Cinque indagati dovranno presentarsi al Tribunale di Lugano per rispondere dei reati di incendio intenzionale in Piazzetta San Carlo e tentata truffa.
Incendio intenzionale e tentata truffa che, secondo l’ipotesi accusatoria, avrebbe potuto tradursi in un raggiro a sei zeri. Sono questi i reati principali di cui dovranno rispondere i cinque presunti autori dell’incendio scoppiato al White di Lugano il 12 febbraio dell’anno scorso. L’avvenuta estradizione del presunto autore del rogo – un 50enne campano – ha portato la procuratrice pubblica Margherita Lanzillo a rinviare a giudizio, dinanzi a una Corte delle assise Criminali di Lugano, le cinque persone ritenute a vario titolo coinvolte. Il Ministero pubblico ha infatti comunicato che "gli accertamenti penali sono giunti a conclusione". Lo scopo dei presunti autori era quello di denunciare l’evento come un incendio accidentale per poi riscattare la polizza assicurativa. A confessare sono stati il commerciante, 43enne, un 34enne e un 47enne. A loro si aggiunge il 50enne campano, l’ultimo a essere arrestato a seguito di un mandato d’accusa internazionale emesso dalla Procuratrice.

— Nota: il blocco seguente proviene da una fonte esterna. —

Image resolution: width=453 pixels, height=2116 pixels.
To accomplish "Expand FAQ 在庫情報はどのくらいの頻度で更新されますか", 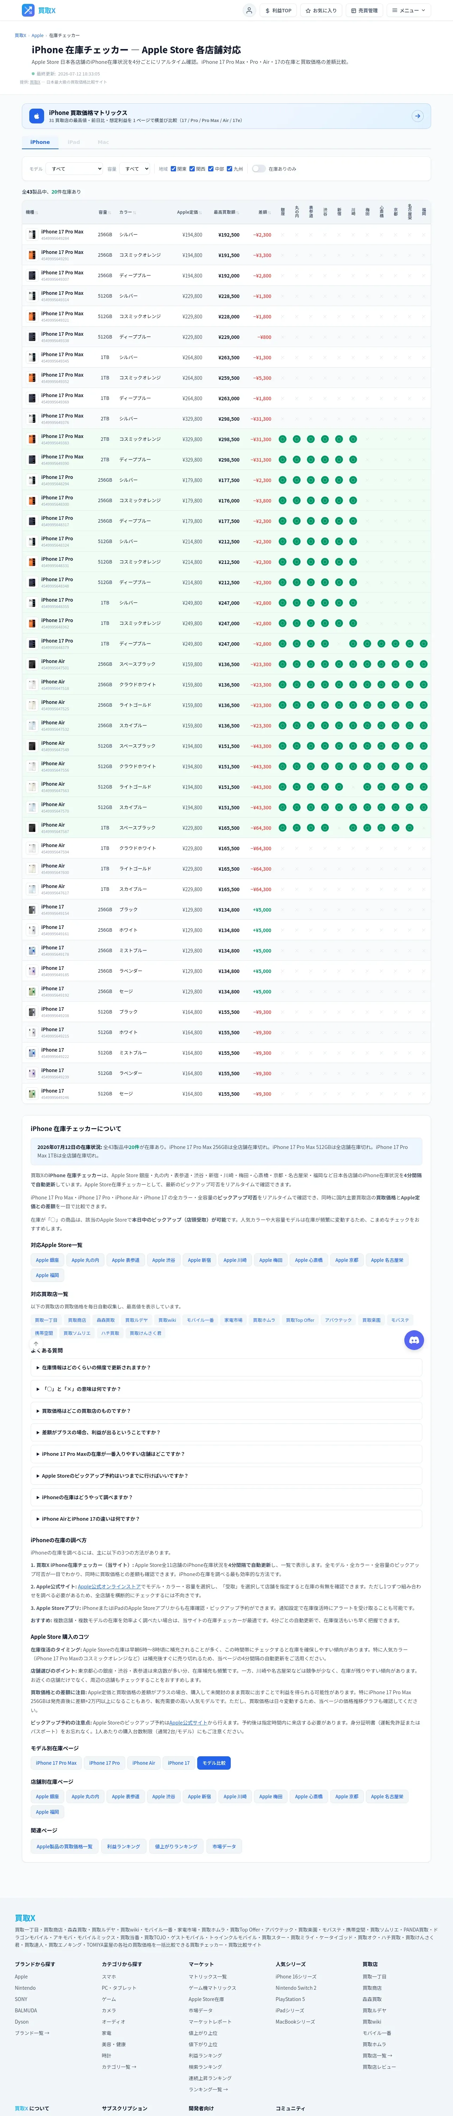I will point(226,1368).
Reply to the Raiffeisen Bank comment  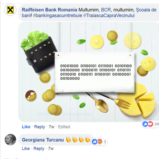point(40,127)
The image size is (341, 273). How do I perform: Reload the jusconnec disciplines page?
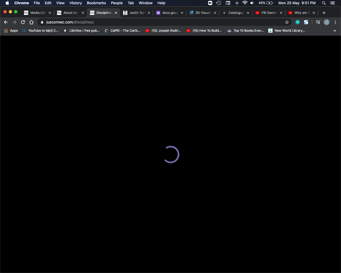[23, 22]
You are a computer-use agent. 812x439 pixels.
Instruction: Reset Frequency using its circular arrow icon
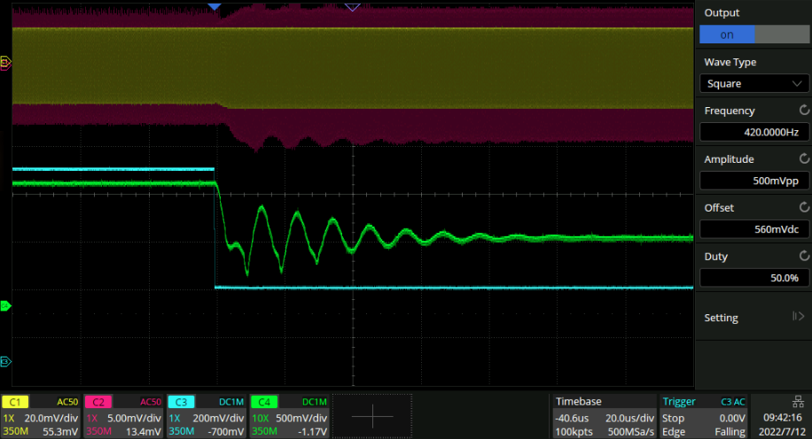point(803,111)
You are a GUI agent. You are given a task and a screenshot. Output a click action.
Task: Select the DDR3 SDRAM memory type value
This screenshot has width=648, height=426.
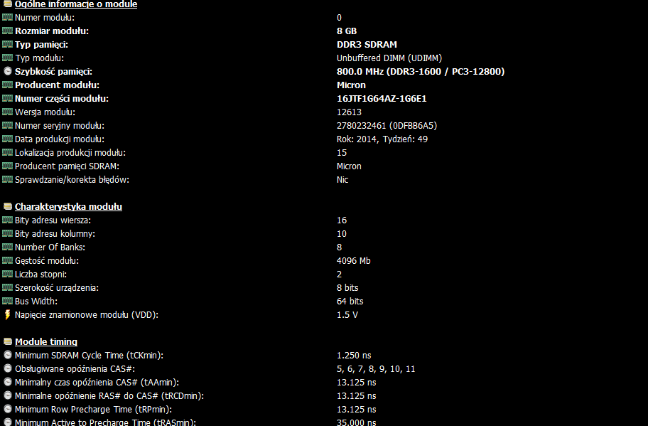(367, 44)
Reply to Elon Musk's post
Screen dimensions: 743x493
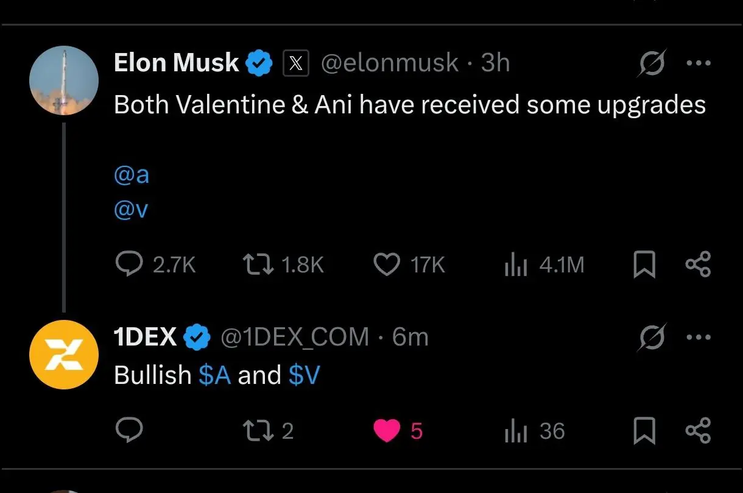129,264
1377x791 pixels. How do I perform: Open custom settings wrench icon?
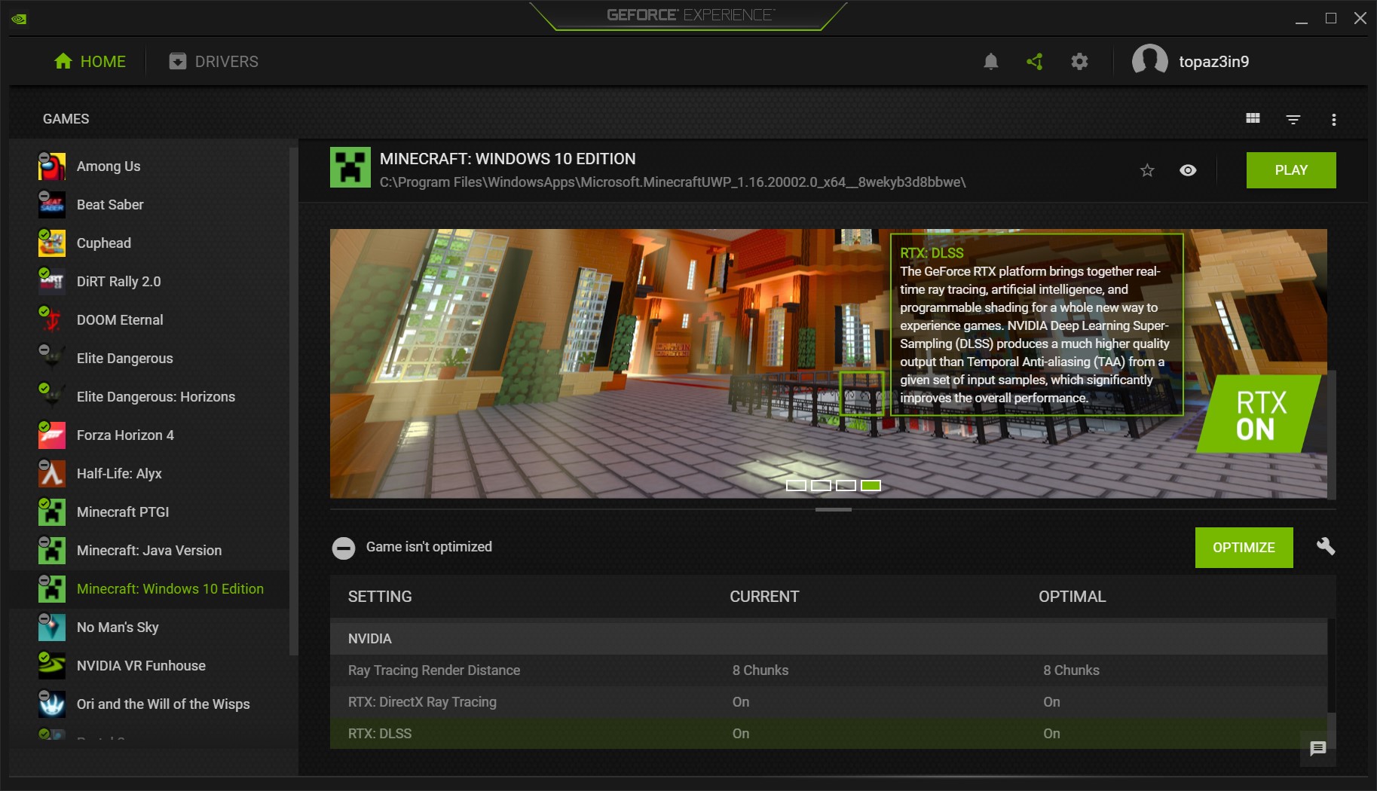[1325, 547]
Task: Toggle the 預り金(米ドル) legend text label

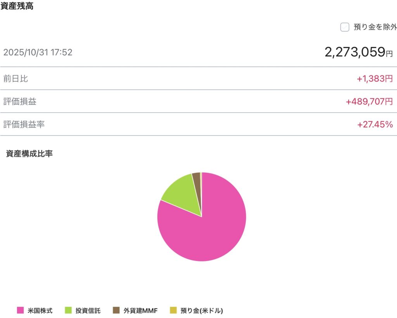Action: pos(202,311)
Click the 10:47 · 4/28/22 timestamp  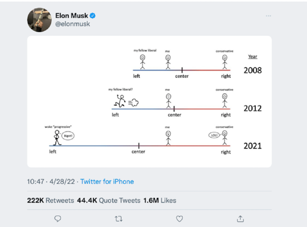[x=51, y=182]
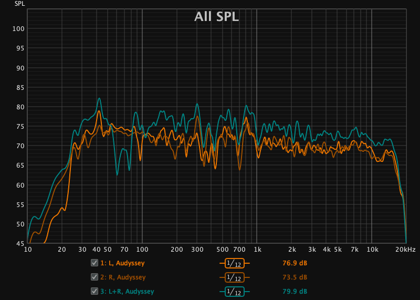Click the 'All SPL' graph title
420x300 pixels.
pyautogui.click(x=216, y=17)
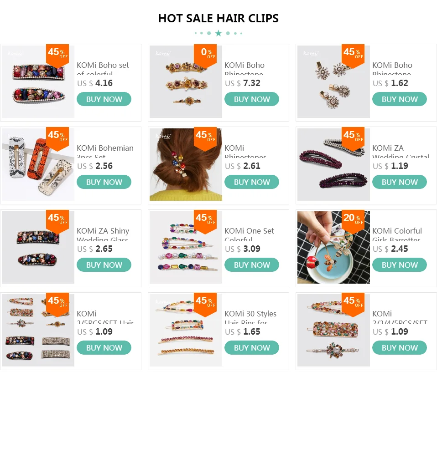Viewport: 437px width, 453px height.
Task: Click BUY NOW for the US $2.45 barrettes
Action: 400,265
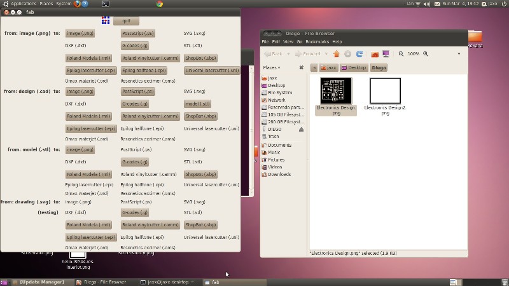This screenshot has height=286, width=509.
Task: Zoom in using the magnifier plus icon
Action: pos(426,54)
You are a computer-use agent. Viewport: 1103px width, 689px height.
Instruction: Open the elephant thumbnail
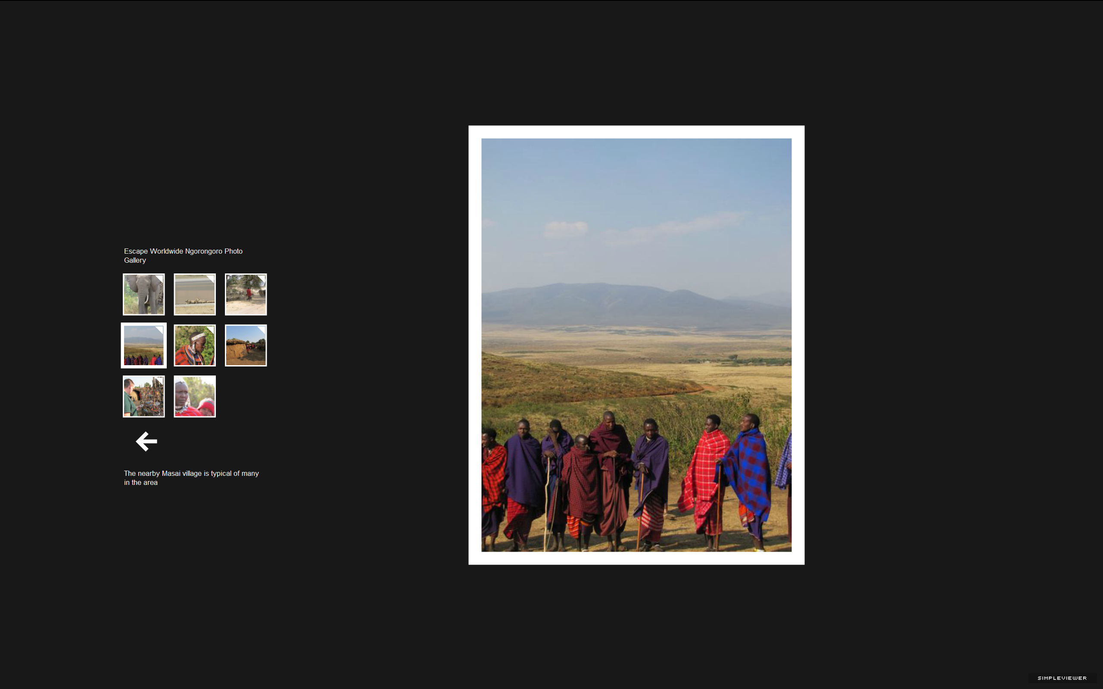[144, 294]
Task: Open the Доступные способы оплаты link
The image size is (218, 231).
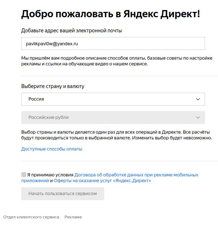Action: pos(52,149)
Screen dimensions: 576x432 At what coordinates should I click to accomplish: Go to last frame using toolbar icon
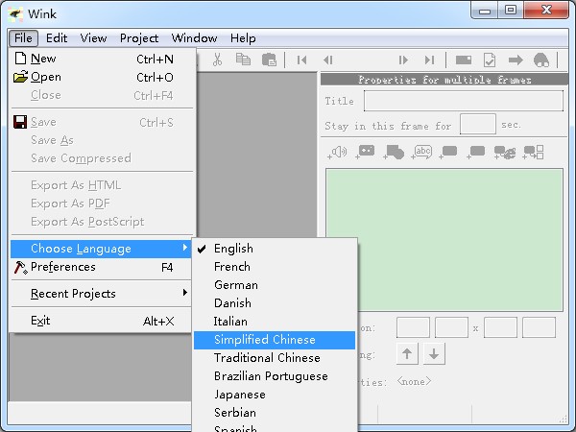pyautogui.click(x=429, y=60)
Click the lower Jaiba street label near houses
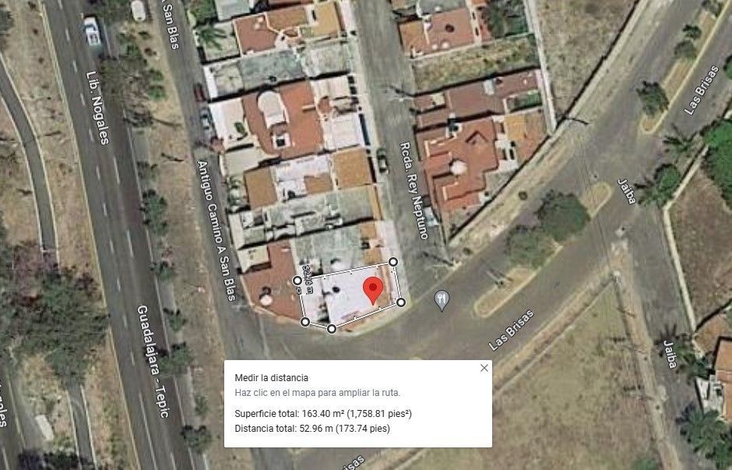Screen dimensions: 732x470 [x=670, y=355]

Lo scopo degli autori era che l’incendio venisse archiviato dai pompieri di Lugano come un caso accidentale o scatenatosi per un sospetto cortocircuito. In questo modo, chi lo ha causato avrebbe potuto ottenere, dalla compagnia assicurativa, forse l’equivalente della merce presente all’interno del White portandosi a casa un bel malloppo. Ma i piani non sono andati come sperato. Sono infatti subito sorti i sospetti che l’incendio fosse intenzionale. Di fondamentale importanza per gli inquirenti è stato il sistema di videosorveglianza presente in centro città, come le videocamere private dei vicini commerci che confinano con il negozio di abbigliamento. Dalle immagini, come emerso durante l’inchiesta, si nota l’esecutore materiale del rogo: il 50enne campano in seguito identificato e arrestato dopo la fuga in Italia. Il mandatario, il commerciante del Luganese, gli chiese di disfarsi dei vestiti che si trovavano nel negozio, lasciandogli decidere in che modo farlo. Il 44enne gli ventilò così la possibilità di incendiare la merce. Detto, fatto. L’uomo appiccò il rogo con la classica azione delle taniche di benzina incendiate con l’accendino, bruciando senza ritegno i vestiti di marca che erano assicurati. Ad aggravare le responsabilità dell’ideatore del rogo, il fatto che il negozio era in perfetta salute finanziaria e che dunque lo scopo era unicamente quello di arricchirsi indebitamente. Il campano ha poi ammesso di aver tentato, complice del noto commerciante del Luganese, di truffare l’assicurazione per riscattare i soldi della polizza dalla copertura milionaria. E così il rogo, che avrebbe dovuto limitarsi agli indumenti di marca, si estese all’interno dell’Emporio. Infatti, vi furono anche danneggiamenti, altrettanto deliberati, al Cashmere Square di Via Nassa: un altro negozio di abbigliamento, anch’esso riconducibile alla stessa società.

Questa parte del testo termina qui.